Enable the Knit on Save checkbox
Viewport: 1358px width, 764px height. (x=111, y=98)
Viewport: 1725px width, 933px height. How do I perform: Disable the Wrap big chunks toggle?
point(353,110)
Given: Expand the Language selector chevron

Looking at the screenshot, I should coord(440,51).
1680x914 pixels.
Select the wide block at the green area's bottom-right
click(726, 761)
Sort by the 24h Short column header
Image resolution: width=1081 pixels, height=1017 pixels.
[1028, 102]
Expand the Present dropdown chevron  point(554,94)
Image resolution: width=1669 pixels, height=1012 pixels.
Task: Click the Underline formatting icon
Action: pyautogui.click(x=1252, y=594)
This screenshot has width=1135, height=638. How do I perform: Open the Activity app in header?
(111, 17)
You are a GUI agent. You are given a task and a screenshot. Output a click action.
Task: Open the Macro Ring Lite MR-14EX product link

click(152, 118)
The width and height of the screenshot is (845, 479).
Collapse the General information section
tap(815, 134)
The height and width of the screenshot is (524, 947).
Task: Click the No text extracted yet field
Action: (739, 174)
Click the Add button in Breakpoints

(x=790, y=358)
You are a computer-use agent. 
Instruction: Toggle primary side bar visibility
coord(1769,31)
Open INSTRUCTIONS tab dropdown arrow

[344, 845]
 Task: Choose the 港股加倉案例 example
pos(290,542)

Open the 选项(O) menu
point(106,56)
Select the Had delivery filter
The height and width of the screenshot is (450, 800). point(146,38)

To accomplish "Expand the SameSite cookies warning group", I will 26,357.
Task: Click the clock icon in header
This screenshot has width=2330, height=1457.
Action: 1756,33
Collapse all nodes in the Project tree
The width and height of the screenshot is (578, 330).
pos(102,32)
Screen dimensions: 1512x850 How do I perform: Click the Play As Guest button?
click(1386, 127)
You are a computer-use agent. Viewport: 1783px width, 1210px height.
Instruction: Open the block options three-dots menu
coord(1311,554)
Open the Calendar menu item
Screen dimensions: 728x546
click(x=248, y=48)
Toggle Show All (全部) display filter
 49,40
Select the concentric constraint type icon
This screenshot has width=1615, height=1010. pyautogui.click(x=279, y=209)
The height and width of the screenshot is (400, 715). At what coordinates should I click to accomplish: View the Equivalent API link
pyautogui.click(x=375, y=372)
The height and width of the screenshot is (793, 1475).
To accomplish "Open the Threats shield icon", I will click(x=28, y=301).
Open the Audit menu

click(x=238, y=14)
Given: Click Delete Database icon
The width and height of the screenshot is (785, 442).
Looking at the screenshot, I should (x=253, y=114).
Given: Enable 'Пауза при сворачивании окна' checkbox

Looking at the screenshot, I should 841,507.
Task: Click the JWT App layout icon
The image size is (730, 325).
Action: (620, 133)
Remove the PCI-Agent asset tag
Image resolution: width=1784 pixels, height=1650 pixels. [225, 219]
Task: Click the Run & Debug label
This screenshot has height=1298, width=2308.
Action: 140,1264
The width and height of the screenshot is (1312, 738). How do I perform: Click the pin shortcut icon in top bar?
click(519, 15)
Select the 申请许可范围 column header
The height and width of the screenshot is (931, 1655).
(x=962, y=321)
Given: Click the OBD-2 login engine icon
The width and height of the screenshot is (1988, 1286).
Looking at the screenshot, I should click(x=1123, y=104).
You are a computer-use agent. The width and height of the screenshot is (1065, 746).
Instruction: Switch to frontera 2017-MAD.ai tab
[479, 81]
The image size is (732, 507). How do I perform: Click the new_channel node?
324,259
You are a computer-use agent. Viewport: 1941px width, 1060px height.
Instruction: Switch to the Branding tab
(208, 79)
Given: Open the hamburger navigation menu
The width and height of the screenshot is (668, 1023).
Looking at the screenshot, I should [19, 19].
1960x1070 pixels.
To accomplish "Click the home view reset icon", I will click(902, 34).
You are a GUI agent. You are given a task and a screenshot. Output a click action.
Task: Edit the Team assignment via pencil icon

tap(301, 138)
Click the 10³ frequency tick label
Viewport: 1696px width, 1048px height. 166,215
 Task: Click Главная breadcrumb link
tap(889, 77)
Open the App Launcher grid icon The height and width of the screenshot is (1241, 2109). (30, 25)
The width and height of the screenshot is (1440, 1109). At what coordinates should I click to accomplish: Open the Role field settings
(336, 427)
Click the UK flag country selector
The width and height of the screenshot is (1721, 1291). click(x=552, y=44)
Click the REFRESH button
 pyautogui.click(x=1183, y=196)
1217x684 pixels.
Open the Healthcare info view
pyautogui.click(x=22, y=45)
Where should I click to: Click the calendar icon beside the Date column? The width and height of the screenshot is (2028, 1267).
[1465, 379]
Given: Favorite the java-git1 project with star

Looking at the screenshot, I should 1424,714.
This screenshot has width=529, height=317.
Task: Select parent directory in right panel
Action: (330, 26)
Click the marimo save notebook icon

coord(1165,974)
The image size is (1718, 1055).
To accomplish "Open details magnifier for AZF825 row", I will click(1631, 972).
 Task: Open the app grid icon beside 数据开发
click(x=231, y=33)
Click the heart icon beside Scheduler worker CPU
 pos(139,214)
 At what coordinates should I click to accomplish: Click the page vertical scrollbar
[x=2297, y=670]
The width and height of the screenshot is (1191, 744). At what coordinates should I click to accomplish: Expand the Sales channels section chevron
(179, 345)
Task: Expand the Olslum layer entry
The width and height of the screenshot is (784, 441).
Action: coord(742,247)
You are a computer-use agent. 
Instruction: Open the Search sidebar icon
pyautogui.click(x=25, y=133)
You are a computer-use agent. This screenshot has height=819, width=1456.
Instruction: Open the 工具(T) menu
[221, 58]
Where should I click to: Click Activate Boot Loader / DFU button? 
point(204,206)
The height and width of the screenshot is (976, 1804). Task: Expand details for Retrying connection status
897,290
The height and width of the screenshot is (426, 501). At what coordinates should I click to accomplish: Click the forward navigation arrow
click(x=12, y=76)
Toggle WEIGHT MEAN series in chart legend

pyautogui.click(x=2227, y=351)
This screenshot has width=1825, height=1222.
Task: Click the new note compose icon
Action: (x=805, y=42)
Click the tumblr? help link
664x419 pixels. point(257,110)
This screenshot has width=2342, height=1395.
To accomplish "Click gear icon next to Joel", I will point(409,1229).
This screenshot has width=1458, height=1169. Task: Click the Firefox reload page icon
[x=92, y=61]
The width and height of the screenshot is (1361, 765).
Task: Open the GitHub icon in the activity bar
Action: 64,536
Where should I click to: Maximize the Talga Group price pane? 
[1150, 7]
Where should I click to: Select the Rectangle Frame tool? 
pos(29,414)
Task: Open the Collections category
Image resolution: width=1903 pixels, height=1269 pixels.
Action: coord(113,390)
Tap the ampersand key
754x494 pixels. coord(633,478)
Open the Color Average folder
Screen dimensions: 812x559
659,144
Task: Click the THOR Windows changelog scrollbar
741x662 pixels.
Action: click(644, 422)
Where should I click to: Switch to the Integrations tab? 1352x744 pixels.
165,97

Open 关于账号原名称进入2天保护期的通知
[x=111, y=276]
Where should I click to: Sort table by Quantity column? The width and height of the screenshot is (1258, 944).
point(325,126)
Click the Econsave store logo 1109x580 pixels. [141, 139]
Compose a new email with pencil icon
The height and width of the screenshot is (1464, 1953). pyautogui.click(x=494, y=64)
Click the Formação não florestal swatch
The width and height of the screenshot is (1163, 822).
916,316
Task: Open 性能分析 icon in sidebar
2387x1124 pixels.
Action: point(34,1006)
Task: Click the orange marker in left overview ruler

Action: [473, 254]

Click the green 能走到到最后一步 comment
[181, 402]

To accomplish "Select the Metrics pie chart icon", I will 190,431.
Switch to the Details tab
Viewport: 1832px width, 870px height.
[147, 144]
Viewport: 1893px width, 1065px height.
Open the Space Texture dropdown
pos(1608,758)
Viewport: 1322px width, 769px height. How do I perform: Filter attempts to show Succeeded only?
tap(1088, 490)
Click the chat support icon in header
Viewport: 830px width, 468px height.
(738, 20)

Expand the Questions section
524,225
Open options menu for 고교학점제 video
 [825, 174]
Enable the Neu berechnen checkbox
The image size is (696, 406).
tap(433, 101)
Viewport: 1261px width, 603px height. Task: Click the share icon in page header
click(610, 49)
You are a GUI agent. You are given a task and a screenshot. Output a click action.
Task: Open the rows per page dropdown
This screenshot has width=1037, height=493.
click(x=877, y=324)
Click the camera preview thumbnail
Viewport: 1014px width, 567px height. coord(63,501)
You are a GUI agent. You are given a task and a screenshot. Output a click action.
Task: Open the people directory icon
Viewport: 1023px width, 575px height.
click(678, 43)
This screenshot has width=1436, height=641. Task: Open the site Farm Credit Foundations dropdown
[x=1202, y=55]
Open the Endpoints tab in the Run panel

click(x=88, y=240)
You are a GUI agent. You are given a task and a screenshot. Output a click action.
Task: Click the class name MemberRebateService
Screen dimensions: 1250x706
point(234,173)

---*---

→ **Your instructions**
Using the entries above, output exactly the lines between the line holding "Task: Click the THOR" and the line holding "Click the Econsave", end lines included, and nothing more.

→ **Solution to the problem**
Task: Click the THOR Windows changelog scrollbar
741x662 pixels.
Action: click(644, 422)
Where should I click to: Switch to the Integrations tab? 1352x744 pixels.
165,97

Open 关于账号原名称进入2天保护期的通知
[x=111, y=276]
Where should I click to: Sort table by Quantity column? The width and height of the screenshot is (1258, 944).
point(325,126)
Click the Econsave store logo 1109x580 pixels. [141, 139]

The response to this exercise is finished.